What Louise Bourgeois’s Drawings Reveal about Her Creative Process

Zachary Small
Sep 22, 2017 9:31PM

Portrait of Louise Bourgeois in her Studio in New York City, 1955. Photo by Porter Gifford/Corbis via Getty Images.

In a video on Youtube, Louise Bourgeois peels a tangerine. She must be 80 or 90 years old, and as she peels, she begins to demonstrate her father’s favorite dinner table parlor trick.

With palpable shame, Bourgeois recounts how her father would draw a female figure—meant to be his daughter, Louise herself—on the skin of the citrus fruit. He would meticulously scalp the girl’s image from the fruit, then expose the character’s pulpy white backside and the fruit’s core as an erect phallus, mortifying a young Bourgeois with his bathroom humor.

Much of Bourgeois’s work plumbs such memories of humiliation and anxiety, the lonely, abject moments in life. And for the French expatriate artist, the shape of the human body would not only come to manifest gender commentary, but express both pain and struggle, joy and bliss.
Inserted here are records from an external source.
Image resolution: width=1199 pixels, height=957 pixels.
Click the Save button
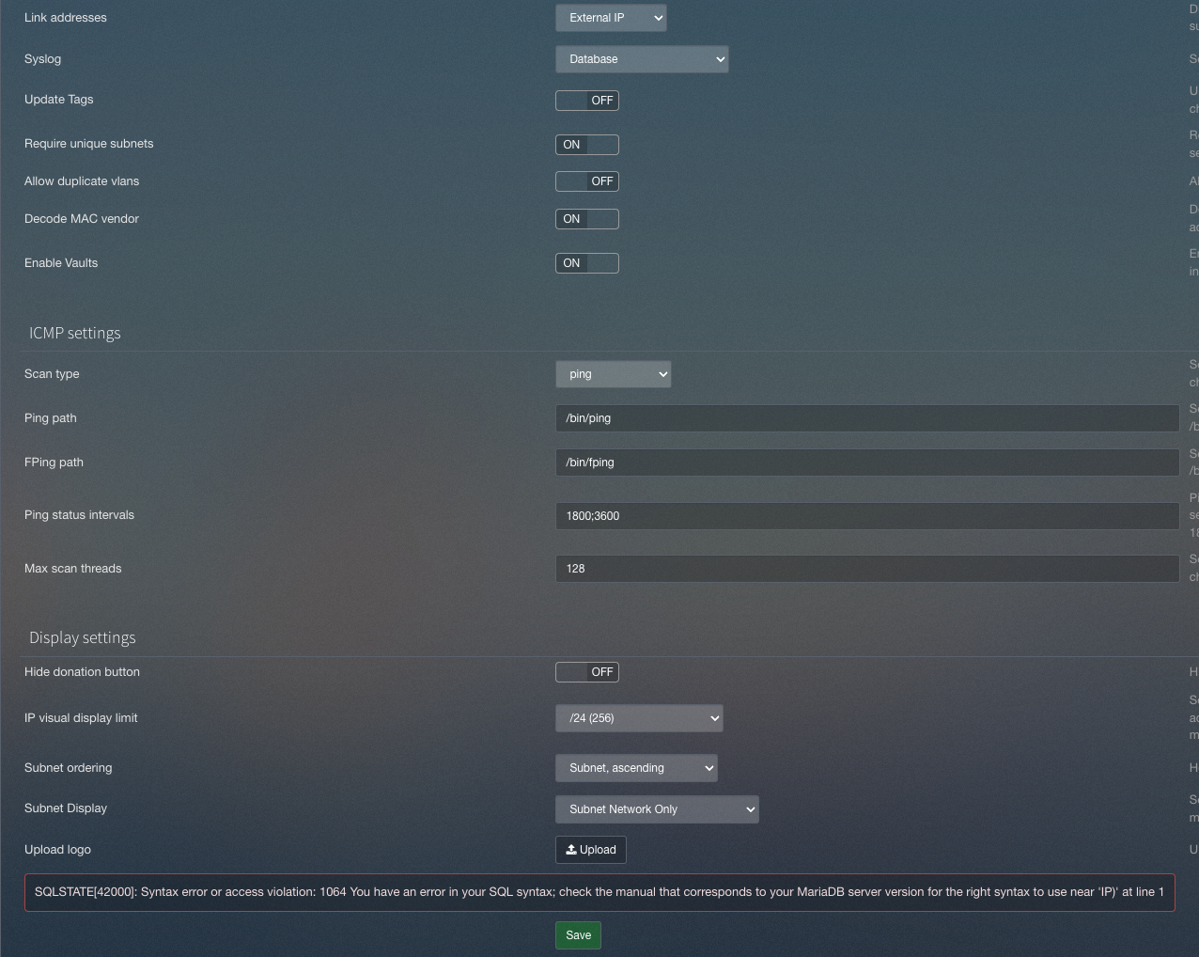[x=577, y=935]
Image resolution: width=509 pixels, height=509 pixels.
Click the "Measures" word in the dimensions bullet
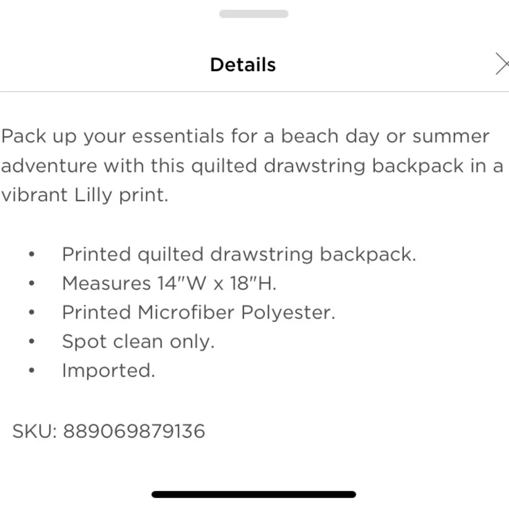[106, 283]
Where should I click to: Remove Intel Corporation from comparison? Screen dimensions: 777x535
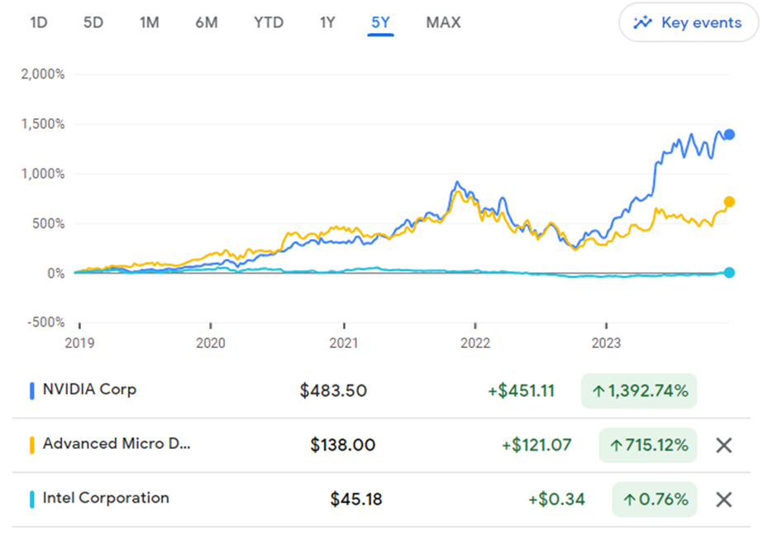pyautogui.click(x=724, y=499)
Her sculptures—such as her iconic, nightmarish spider Maman (1999)—are known for encapsulating these charged psychological themes, but her drawings and prints, as a new exhibition at MoMA shows, played a part too.

Louise Bourgeois, Plate 8 of 9 from the illustrated book Ode à Ma Mère, 1995. The Museum of Modern Art, New York. © 2017 The Easton Foundation/Licensed by VAGA, NY. Courtesy of the Museum of Modern Art.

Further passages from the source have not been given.